Cell Therapy May Counter Effect of Radiation Damage
By BETSY MASON
WALNUT CREEK, Calif. – Stem cells may soon play a role in the U.S. campaign to be better prepared for a terrorist attack. A Bay Area biotech company is working on a cell therapy that could be used to help victims survive exposure to radiation from an attack or accident.
The technique could also help patients recover from chemotherapy or radiation treatments for cancer or bone marrow transplants, said Janice “Wes” Brown, a Stanford University infectious disease specialist who pioneered the cell therapy and is working to develop it with San Carlos, Calif.-based Cellerant Therapeutics Inc.
The aim is to create an easily administered treatment that can be stockpiled for future emergencies, a goal they hope to reach by 2008.
Chemotherapy and radiation help fight cancer cells, but also leave patients with a weakened immune system for several weeks, which opens them up to potentially life-threatening infections. Currently the only help doctors can offer is broad spectrum antibiotic and antifungal drugs that aren’t 100 percent effective against potential infections and bring their own problems with toxicity and side effects.
“And the most important thing is that once they develop an infection, they can die from that infection,” said Brown.

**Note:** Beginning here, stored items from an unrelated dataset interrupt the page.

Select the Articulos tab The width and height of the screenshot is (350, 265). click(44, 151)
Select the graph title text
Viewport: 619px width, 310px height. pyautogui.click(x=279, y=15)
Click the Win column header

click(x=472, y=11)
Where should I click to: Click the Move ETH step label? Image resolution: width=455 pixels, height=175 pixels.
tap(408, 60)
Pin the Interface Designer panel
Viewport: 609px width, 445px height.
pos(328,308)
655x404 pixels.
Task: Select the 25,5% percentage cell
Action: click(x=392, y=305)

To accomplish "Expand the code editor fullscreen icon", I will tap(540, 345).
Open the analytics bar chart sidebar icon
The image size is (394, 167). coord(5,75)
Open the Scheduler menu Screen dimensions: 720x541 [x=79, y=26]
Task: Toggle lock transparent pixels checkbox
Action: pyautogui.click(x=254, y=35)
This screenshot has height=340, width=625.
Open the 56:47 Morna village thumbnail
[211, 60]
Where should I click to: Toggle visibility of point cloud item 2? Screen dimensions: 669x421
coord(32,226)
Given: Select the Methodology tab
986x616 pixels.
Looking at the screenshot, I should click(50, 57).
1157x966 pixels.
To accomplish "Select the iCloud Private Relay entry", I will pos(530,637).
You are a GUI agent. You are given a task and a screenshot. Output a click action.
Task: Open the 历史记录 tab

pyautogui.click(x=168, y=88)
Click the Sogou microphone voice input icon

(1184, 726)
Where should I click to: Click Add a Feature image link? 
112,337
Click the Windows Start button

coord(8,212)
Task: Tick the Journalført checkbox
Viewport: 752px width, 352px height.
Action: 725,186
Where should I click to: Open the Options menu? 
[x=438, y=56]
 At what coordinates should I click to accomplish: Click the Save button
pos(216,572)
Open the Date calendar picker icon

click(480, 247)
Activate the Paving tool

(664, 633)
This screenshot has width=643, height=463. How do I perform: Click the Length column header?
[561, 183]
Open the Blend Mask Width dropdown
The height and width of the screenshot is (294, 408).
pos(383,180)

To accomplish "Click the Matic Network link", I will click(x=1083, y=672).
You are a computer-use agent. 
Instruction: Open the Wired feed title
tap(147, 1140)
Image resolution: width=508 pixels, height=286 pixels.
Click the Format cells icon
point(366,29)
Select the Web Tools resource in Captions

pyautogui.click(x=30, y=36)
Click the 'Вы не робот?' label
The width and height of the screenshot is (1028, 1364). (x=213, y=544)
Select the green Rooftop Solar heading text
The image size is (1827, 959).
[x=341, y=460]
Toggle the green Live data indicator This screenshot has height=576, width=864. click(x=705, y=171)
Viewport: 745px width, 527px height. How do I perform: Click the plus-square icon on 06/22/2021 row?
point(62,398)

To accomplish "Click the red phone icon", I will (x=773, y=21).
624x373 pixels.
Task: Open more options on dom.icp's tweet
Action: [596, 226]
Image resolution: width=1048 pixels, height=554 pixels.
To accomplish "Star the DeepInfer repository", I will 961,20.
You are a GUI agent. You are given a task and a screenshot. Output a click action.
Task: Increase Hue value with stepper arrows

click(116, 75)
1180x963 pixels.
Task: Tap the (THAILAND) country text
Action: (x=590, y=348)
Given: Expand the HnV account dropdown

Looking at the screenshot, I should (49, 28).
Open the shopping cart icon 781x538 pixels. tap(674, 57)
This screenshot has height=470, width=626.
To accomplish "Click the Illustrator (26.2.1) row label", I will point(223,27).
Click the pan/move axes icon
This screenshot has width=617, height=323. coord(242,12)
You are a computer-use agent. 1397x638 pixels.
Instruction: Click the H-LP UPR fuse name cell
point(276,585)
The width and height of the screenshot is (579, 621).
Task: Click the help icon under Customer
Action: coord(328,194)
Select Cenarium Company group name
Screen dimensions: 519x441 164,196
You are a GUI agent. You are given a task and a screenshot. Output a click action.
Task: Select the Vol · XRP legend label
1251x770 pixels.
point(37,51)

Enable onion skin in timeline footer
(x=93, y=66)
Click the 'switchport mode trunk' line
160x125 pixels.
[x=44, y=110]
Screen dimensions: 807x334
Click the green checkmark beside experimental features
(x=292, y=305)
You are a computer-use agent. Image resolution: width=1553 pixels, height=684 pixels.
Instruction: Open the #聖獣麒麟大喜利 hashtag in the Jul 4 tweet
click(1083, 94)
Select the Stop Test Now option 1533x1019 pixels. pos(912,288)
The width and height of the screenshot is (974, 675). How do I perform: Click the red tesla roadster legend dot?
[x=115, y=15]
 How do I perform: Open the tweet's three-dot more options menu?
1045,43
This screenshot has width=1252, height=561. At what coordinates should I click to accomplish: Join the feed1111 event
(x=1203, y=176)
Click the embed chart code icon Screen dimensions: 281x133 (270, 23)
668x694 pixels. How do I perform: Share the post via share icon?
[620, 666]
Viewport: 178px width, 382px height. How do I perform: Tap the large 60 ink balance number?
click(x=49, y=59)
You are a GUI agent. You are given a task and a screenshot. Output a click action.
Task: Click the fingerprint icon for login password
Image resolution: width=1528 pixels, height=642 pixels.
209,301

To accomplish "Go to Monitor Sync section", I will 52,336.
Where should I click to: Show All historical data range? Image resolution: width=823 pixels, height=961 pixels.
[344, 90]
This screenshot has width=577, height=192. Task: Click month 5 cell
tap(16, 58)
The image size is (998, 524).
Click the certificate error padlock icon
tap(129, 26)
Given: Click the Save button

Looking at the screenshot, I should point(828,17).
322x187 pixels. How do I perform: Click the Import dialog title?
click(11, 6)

Three types of blood cells are injured by radiation. Platelets and red blood cells can be replaced, but white blood cells are problematic. In particular, a type of white blood cell known as a neutrophil, which is critical to the immune system, doesn’t live long outside of the body. Even under the best circumstances, with a rapid blood transfusion, the majority of these neutrophils die before they can help patients fight off infections.
In hopes of finding a better alternative for her patients, Brown followed up on ground-breaking research by Stanford stem cell pioneer, Irving Weissman, who discovered the adult stem cells in the bone marrow that give rise to all types of blood cells. Weissman later isolated “progenitor cells” that exist partway down the path from stem cells to several types of blood cells, including the fragile neutrophils.
Brown led a research team at Stanford that studied progenitor cells by injecting them into the bloodstream of mice exposed to radiation. She found the progenitors were able to produce neutrophils after a few days.
“We can cure mice with a lethal exposure to radiation,” said R.J. Tesi, vice president of medical affairs and clinical development for Cellerant.
The mice that received the cell treatment were able to fend off a potentially fatal fungal infection that commonly attacks chemotherapy patients.
The progenitor cells and the blood cells they spawn live for about 35 to 40 days, which gives the mouse’s immune system a chance to recover from the radiation and start producing its own blood cells, including the all-important neutrophils.
“It’s basically this race between them dying of infection and their bone marrow recovering,” Tesi said. “We actually put the race in their favor because we give them something that speeds up their immune system recovery.”
The limited life span of the transplanted cells is an advantage because there are no permanent foreign cells introduced into the patient’s body, which reduces the likelihood of later complications. And unlike bone marrow transplants, progenitor cells do not need to be matched to the patient.
Another huge advantage of progenitor cells is that unlike neutrophils, they can survive outside the body and can even be frozen and stored.
This is particularly attractive for dealing with victims of a radiological attack or accident. A single blood donation will likely generate between 20 and 40 teaspoon-size doses of progenitor cells, which can be stockpiled. And the process for giving the cells to patients will be relatively straightforward e basically transfusing the cells into a patient’s bloodstream through an IV e and will take only about 30 minutes.
“We think we’ve found the perfect solution,” said Tesi. “It’s a very attractive scenario for treating a lot of people in a hurry.”
Most of what is known about the effects of radiation exposure, known as “radiation syndrome,” comes from what happened to the victims of Chernobyl and from U.S. government research after the Manhattan Project in the 1940s.
Acute radiation syndrome can affect three different systems: the central nervous system, the gastrointestinal system and the immune system. People who receive enough radiation to suffer central nervous system damage are not likely to survive. Gastrointestinal issues are not often life threatening.
But a large number of people will have potentially lethal damage to their bone marrow and consequently a weakened immune system. Brown and Tesi think their cell therapy can save these people.
Cellerant’s efforts are being supported by the National Institutes of Health to the tune of about $1 million. But the bulk of the research, several million dollars’ worth so far, has been funded by private investors. The potential for saving radiological attack victims has the Department of Homeland Security interested as well.
The large numbers of patients who might benefit from the progenitor cell therapy has helped Cellerant attract investors. About 25,000 people worldwide receive radiation with a bone marrow transplant each year. And around 12,000 U.S. adults are diagnosed with acute myelogenous leukemia each year. Patients with lymphoma and other types of cancer may benefit as well.
Tesi hopes clinical trials to test the therapy in humans undergoing radiation treatment for leukemia, bone marrow transplants and lymphoma will begin next year. If all goes well, the treatment could be available by 2008.